Pelo que consegui perceber, sorria ao de leve. Achei bizarro. Olhava na direção da pequena televisão, no canto da sala oxigenada, e disse em voz alta “Parece que o Presidente chumbou de novo a Eutanásia”. Podia jurar sentir uma forte dor no estômago. Os sons à minha volta amplificados. A voz a arranhar a garganta com o desespero de querer sair.

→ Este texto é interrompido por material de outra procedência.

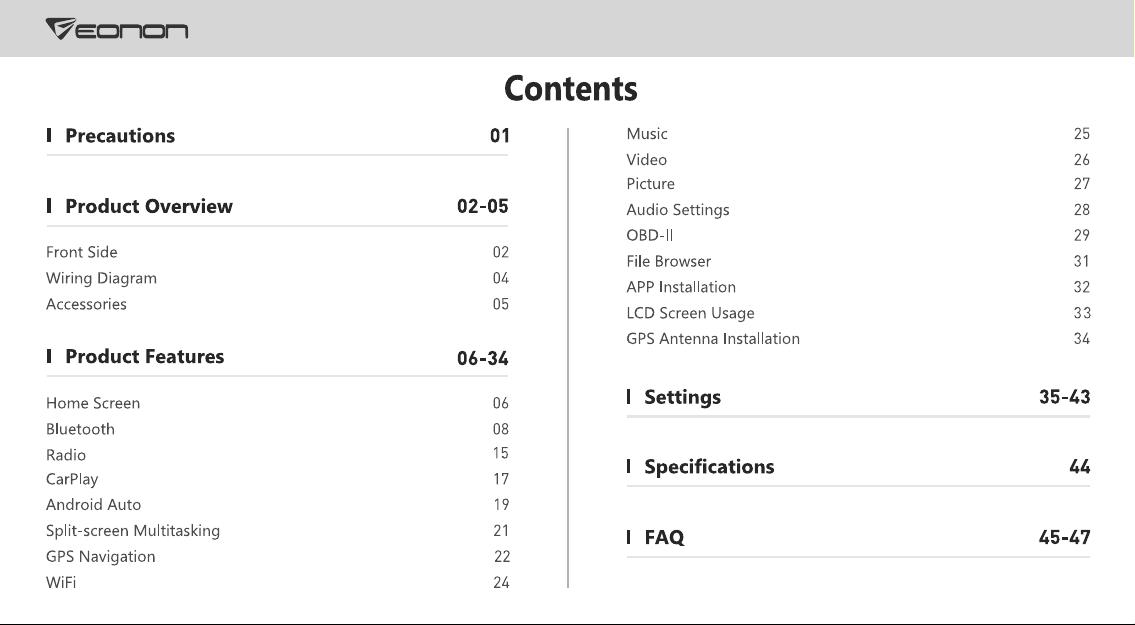Open the GPS Antenna Installation entry
1135x625 pixels.
point(713,339)
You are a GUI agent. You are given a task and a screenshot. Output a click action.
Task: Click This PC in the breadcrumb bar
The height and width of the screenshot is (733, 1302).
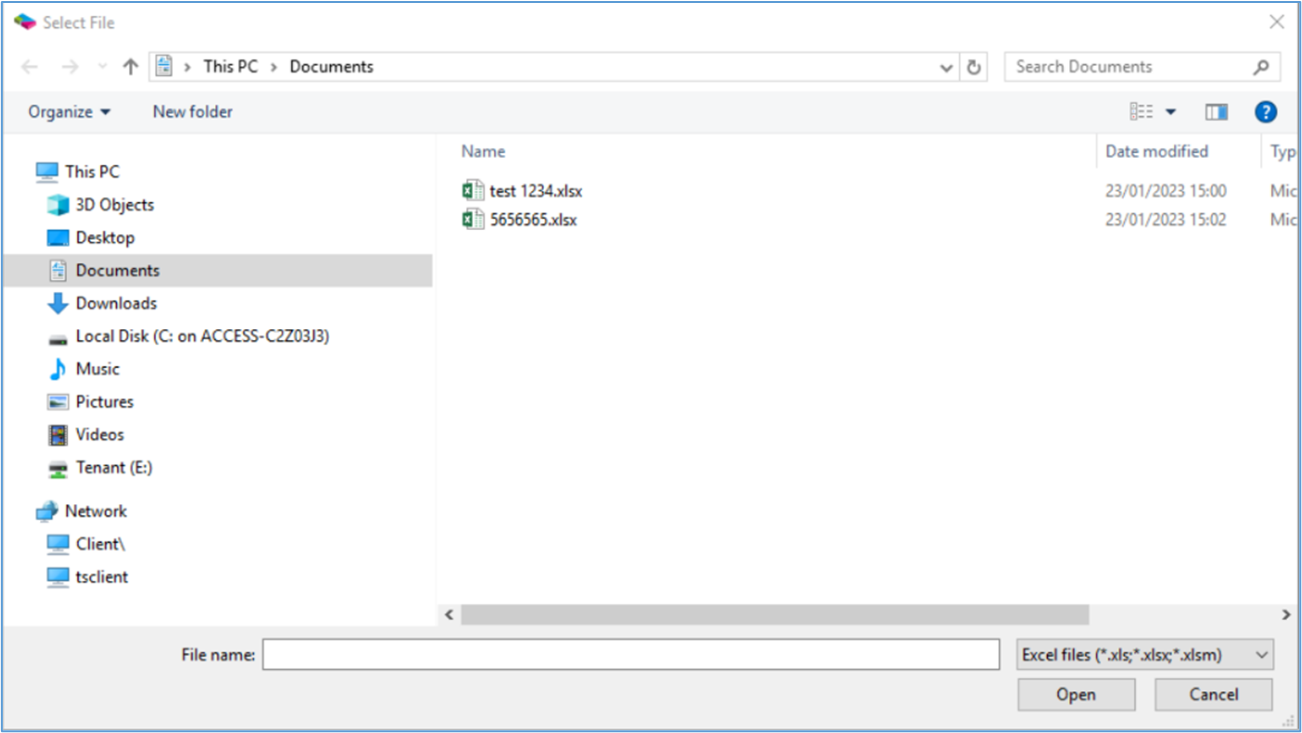pos(230,66)
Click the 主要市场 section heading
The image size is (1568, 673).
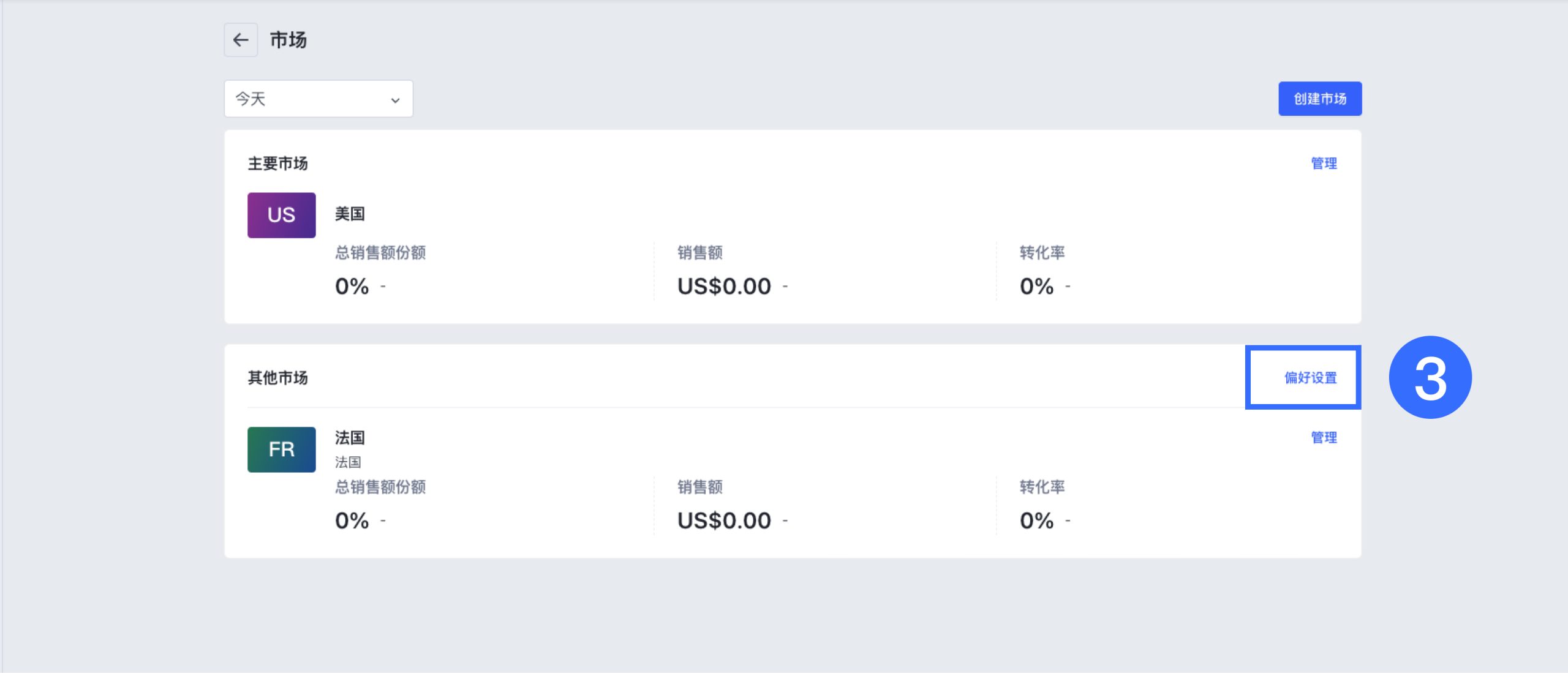pyautogui.click(x=277, y=164)
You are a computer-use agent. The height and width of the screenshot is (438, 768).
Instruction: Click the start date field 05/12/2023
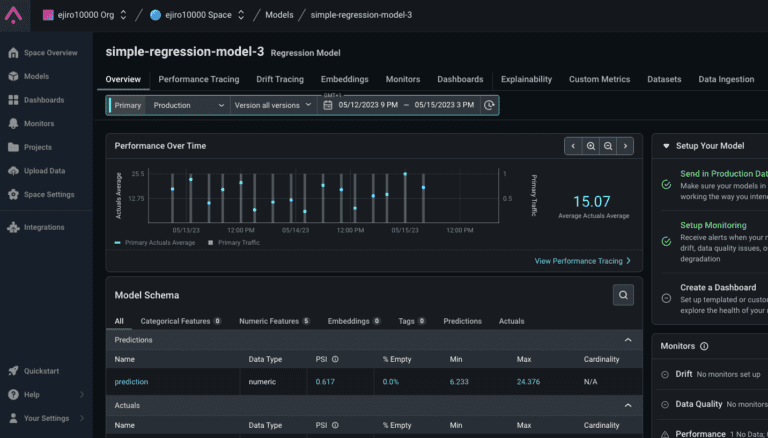[x=367, y=105]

Lembrei-me do rapaz do banco. Lembrei-me do vapor do café. Lembrei-me do último sorriso que ofereci, acompanhado do último suspiro. A nostalgia do outrora a preencher-me cada poro. Sei porque me sentia assim, mas não percebia porquê. Já me tinha acomodado na falta de esperança. Talvez fosse o sorriso triste na cara do meu pai, em saber que me continua a ter, sem me perder de vista.


Fecho os olhos para mais um dia. Antes fosse para nunca mais os abrir. Não vale a pena mantê-los abertos quando tudo o que vivi, é também o que vivo agora. Pinto o meu maior desejo que anda de mãos dadas com aquele que outrora era o meu medo. Pinto a morte, sem me aperceber se estou a retratar o presente ou o futuro.